El impacto tampoco se limitaría a los empleos de oficina. Conforme los robots equipados con inteligencia artificial sean más accesibles, actividades manuales también podrían verse afectadas, incluyendo sectores como la construcción y la hostelería hacia finales de la década.
Ante este panorama, Gates incluso planteó que algunas actividades podrían mantenerse exclusivamente en manos de personas, aun cuando eventualmente exista una inteligencia artificial capaz de realizarlas de manera más eficiente y económica.

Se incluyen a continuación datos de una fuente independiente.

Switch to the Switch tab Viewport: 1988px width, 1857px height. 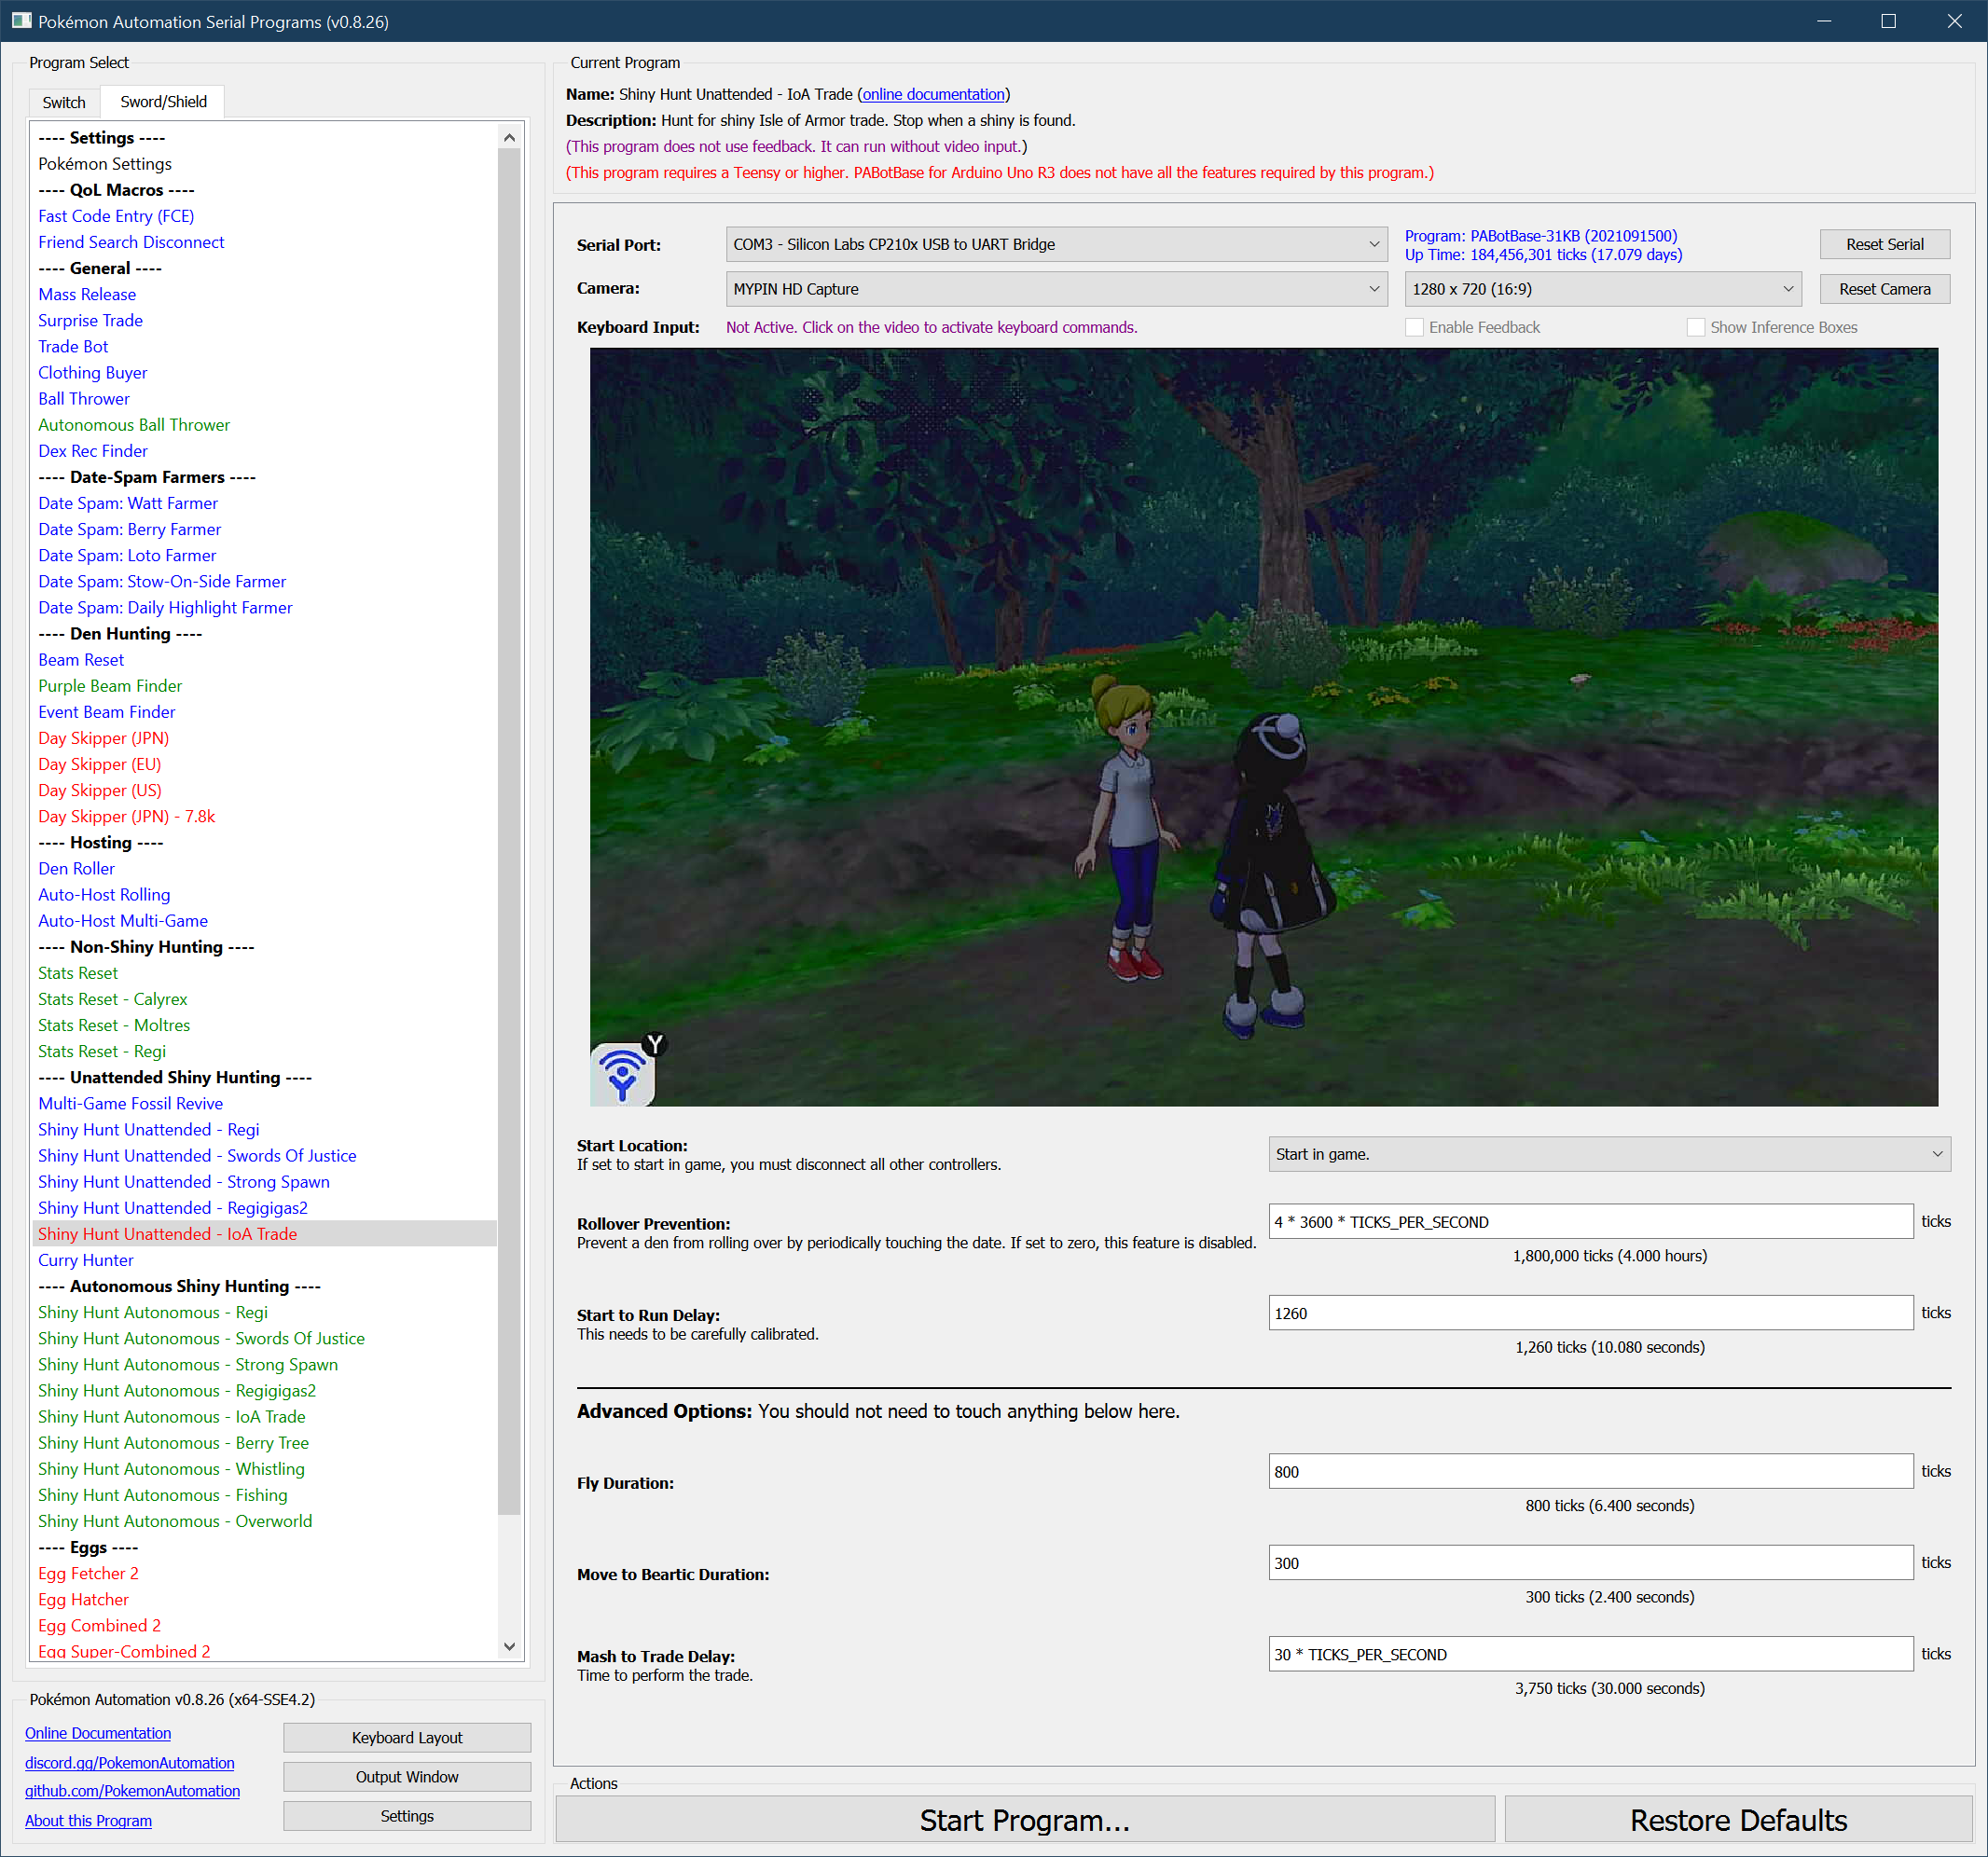64,102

Bill Gates advierte sobre ataques realizados con inteligencia artificial
El segundo gran riesgo identificado por el cofundador de Microsoft está relacionado con la seguridad. Conforme los sistemas de inteligencia artificial se vuelven más sofisticados, estas capacidades también podrían terminar en manos de personas que busquen utilizarlas para realizar ataques.
Gates advirtió que estos ataques podrían desarrollarse a una velocidad superior a la capacidad de reacción de las empresas y organizaciones encargadas de proteger los sistemas. Entre las infraestructuras que podrían encontrarse expuestas mencionó hospitales, bancos, sistemas de agua y redes eléctricas, cuyo funcionamiento resulta fundamental para millones de personas.

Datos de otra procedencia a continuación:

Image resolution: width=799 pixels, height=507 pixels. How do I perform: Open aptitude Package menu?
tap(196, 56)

La preocupación está relacionada con la posibilidad de que la IA no solamente facilite determinados ataques, sino que permita automatizarlos y ejecutarlos con mayor rapidez, aumentando el desafío para quienes desarrollan herramientas destinadas a detectarlos y detenerlos.
¿Cómo puede afectar la IA a niños y jóvenes?
La tercera preocupación planteada por Bill Gates se encuentra alejada del terreno laboral, pero toca directamente la vida cotidiana: el efecto de los chatbots de inteligencia artificial sobre niños, jóvenes y las relaciones humanas.
Gates citó investigaciones para advertir que los sistemas diseñados para responder constantemente de manera complaciente, sin desafiar, contradecir o generar frustración en sus usuarios, podrían crear relaciones potencialmente adictivas. Esto representaría un problema especialmente entre los menores, quienes todavía se encuentran desarrollando habilidades para convivir y relacionarse con otras personas.
Los bots de IA "nos roban las lecciones que aprendemos al relacionarnos con otras personas", escribió.
Desde esta perspectiva, las relaciones humanas implican desacuerdos, frustraciones, límites y diferentes puntos de vista que ayudan al desarrollo de habilidades sociales. Una inteligencia artificial que siempre esté disponible y responda de la manera esperada podría eliminar parte de esas experiencias.
Bill Gates pide prepararse para los cambios de la IA
Las declaraciones del empresario no plantean únicamente un escenario negativo para la tecnología. Gates reconoce el enorme potencial que tiene la inteligencia artificial, pero advierte que su desarrollo también obligará a gobiernos, empresas y sociedades a discutir qué actividades deben automatizarse, cuáles deberían mantenerse en manos humanas y cómo proteger a las nuevas generaciones.
Para el cofundador de Microsoft, uno de los mayores problemas es precisamente que la tecnología está avanzando mucho más rápido que las respuestas diseñadas para enfrentar sus consecuencias. La transformación del empleo, los riesgos de seguridad y el efecto de los chatbots sobre las relaciones humanas forman parte de los desafíos que, desde su perspectiva, deberán atenderse conforme la IA se integre cada vez más a la vida cotidiana.